Peki editör ve çevirmenlerin beklentilerinin altında kazanmaları nelere neden olur? Geçim sıkıntılarıyla uğraşan yayıncılık emekçilerinin günün sonunda düşmüş motivasyonlarla, düşmüş çalışma kaliteleriyle okurun karşısına kötü kitaplar çıkarması pek de şaşırtıcı olmaz. Kötü kitaplar ve yayınlar ise okuma seviyesinin düşmesi ise uzun vadede çok daha büyük bir soruna neden olacak: Toplum entelektüel bilgiden ve kaliteli kitaplardan mahrum kalacak.
Tam da bu nedenle mesleğin geleceğine ilişkin soruların genel olarak umutsuz bir tablo çizmesi şaşırtıcı değil. Görüşmecilerin yüzde 60’ı sadece editörlük mesleğini yaparak geçinmenin mümkün olmadığını, ancak ek iş olarak yapılabileceğini düşünüyor. Yüzde 38.5’i mesleğin yok olmayacağını ancak istihdam alanının daralacağı görüşünde. Öte yandan tüm dünyada yapay zeka ve içerik üretiminin yaratıcı kültür sanat endüstrisinin geleceğini tehdit ettiği görüşü yükselmesine rağmen bu anketin katılımcıları konuyu çok fazla dert etmiyor. Yanıtlardan yalnızca yüzde 1.5’i yapay zeka ve diğer teknolojik gelişmelerin mesleği yok edeceğini düşünüyor.
‘Editör olmayın’
Bookinton Kurucusu ve editör Mürsel Çavuş verilere ek olarak kişisel gözlemlerini de şöyle aktarıyor: “Son dönemlerde talep ettiği ücret artışını alamayan veya aldığı zammı beğenmediği için işten ayrılan ve aylarca işsiz kalan pek çok editör arkadaşımız oldu.
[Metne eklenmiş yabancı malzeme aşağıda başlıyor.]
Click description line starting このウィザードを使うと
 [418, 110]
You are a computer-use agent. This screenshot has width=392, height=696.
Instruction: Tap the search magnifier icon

Editörlerin ve yayıncıların bir kısmı nakit akışı elde edebilmek için yaratıcı yazarlık, editörlük atölyeleri açmaya başladı. Zaten yayınevinde çalışan pek çok editör dışarıdan kitap dosyası alıyor veya çeviriler yapıyordu. Hatta pek çok deneyimli arkadaşımızın sektör değiştirdiğini de üzülerek görüyoruz.”
Anketin en çarpıcı sonuçlarından biri de yeni başlayanlara ne önerirsiniz sorusuna “başlamayın” yanıtının verilmesi. Çalışmada bu yanıtı verenlerin oranına dair herhangi bir veri paylaşılmamış ancak pek çok kişinin bu yanıtı verdiği notu düşülmüş. Katılımcıların, genç meslektaşlarına verdikleri bazı tavsiyeler ise şöyle:
“Kendinizi geliştirin.”
“Seçici olsunlar, deneyim kazanmak için düşük ücret talep etmesinler. Fiyatlandırırken harcayacakları zamanı göz önünde bulundursunlar. Mutlaka sözleşme hazırlasınlar.”
“Çok düşük ücretlerle çalışmayı kabul etmesinler. Böyle yaptıklarında sektördeki ücretler aşağı çekiliyor ya da sabit kalıyor. Yükselmesi gerekirken yükselmiyor.”
“Alacakları işi incelemeden ücret söylememelerini öneririm.”
“Mutlaka birkaç yayınevi ile birlikte çalışılmalı.”
“Bir alan seçin ve o alanda uzmanlaşın.”